What needs to be done: Using the listing below, set down exactly the lines starting at the line that contains "Given: Switch to the 01地块给排水设计 document tab" and ending at the line that contains "You are a computer-use agent. This", both included, and no others.

(Task input)

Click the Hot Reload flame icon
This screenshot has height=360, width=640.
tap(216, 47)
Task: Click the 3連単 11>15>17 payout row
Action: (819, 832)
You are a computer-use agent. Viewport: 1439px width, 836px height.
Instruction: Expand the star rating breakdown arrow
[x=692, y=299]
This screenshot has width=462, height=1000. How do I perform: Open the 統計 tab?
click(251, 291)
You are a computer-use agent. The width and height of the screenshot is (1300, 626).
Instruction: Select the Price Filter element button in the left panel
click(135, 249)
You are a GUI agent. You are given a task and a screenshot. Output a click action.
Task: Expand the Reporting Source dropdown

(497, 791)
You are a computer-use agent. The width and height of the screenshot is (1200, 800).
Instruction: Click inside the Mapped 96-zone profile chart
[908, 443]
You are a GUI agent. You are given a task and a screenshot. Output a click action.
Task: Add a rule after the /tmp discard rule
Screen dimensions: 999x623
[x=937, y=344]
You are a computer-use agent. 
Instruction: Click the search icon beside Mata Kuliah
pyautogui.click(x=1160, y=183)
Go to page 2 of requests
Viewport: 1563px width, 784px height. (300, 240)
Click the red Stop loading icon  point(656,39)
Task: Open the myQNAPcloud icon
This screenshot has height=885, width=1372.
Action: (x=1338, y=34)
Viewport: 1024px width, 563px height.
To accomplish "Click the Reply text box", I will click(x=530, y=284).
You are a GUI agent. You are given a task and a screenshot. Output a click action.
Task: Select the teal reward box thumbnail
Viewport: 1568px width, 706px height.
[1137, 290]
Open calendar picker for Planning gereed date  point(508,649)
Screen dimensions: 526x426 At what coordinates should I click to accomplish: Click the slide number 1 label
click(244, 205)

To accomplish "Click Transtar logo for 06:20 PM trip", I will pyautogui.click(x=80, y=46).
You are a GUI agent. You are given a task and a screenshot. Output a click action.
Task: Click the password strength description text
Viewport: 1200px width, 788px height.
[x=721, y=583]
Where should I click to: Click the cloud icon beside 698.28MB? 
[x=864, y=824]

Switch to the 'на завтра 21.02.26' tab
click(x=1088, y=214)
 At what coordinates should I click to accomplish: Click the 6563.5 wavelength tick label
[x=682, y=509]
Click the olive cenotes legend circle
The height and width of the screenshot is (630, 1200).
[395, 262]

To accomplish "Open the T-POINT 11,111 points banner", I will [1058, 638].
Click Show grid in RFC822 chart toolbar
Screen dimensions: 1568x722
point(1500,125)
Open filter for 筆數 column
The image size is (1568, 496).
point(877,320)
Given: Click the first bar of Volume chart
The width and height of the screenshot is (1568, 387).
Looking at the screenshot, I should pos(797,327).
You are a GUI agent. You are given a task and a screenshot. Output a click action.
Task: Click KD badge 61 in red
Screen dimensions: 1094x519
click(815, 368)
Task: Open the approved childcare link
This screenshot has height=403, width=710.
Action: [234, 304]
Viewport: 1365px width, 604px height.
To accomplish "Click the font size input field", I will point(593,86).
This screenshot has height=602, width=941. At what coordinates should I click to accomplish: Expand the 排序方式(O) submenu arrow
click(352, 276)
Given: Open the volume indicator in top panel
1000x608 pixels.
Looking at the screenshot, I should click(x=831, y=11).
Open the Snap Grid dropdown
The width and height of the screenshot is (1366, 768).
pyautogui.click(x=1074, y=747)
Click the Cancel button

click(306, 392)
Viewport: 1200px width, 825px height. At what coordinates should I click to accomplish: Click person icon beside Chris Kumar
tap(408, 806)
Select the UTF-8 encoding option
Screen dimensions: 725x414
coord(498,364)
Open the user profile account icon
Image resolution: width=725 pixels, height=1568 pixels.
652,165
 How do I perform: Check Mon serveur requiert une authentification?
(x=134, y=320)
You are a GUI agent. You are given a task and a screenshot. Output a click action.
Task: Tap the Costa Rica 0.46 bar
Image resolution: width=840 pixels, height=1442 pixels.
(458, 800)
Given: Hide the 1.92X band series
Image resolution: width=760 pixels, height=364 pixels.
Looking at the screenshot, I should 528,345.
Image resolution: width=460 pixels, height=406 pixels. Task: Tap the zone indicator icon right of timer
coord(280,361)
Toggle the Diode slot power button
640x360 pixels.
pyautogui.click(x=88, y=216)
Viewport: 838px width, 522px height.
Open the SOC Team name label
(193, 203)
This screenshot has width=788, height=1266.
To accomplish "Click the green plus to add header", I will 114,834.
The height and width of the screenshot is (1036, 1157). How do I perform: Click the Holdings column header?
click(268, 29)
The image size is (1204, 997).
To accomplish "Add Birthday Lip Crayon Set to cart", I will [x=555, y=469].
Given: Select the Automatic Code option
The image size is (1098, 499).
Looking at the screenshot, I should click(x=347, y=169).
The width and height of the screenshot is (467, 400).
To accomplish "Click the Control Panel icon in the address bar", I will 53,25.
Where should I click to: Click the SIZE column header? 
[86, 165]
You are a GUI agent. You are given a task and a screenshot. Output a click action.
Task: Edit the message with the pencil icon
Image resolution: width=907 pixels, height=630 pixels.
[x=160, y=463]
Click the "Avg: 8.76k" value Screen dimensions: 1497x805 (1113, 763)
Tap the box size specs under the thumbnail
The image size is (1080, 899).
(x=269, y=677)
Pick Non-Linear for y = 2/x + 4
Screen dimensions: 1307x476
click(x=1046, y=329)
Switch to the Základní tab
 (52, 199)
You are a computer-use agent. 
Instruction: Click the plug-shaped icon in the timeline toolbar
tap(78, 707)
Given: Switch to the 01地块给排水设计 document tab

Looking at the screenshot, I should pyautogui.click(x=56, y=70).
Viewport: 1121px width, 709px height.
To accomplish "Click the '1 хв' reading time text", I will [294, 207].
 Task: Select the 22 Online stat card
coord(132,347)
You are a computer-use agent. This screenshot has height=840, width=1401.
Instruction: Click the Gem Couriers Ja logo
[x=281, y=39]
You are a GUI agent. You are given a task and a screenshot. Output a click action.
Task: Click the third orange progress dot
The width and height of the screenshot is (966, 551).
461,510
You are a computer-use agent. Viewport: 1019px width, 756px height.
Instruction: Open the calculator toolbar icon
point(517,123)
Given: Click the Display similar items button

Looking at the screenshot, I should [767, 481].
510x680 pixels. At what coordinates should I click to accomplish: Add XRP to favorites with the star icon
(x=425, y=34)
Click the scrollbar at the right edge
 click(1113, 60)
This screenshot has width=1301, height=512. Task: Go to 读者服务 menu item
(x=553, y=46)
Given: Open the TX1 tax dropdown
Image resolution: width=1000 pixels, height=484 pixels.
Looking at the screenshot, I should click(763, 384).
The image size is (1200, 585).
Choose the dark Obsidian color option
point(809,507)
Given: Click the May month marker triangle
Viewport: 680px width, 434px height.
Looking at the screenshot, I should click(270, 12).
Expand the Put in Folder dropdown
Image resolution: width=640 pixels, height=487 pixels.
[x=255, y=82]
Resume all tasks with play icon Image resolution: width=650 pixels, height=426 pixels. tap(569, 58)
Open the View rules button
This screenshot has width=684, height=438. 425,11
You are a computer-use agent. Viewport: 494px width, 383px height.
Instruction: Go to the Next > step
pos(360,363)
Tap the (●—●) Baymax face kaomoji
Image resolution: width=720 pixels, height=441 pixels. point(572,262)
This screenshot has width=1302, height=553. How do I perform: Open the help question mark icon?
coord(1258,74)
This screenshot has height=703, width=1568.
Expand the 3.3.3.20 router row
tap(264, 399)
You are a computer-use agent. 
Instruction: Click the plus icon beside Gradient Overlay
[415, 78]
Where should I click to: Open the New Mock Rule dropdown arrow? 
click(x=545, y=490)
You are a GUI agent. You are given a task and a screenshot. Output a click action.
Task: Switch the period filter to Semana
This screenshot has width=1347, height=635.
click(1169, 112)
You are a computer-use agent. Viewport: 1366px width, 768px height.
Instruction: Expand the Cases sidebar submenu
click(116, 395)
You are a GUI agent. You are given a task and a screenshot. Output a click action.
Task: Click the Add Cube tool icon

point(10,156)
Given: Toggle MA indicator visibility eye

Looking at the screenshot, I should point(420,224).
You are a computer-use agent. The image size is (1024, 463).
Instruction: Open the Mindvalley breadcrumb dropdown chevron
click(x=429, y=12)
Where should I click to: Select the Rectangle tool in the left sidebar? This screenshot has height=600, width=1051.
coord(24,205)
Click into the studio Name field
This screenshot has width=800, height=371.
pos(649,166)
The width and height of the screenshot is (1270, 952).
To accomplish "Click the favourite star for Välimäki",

(End Task input)

Task result:
Given: Switch to the 01地块给排水设计 document tab

Looking at the screenshot, I should pyautogui.click(x=56, y=70).
Viewport: 1121px width, 709px height.
To accomplish "Click the '1 хв' reading time text", I will [294, 207].
 Task: Select the 22 Online stat card
coord(132,347)
You are a computer-use agent. This screenshot has height=840, width=1401.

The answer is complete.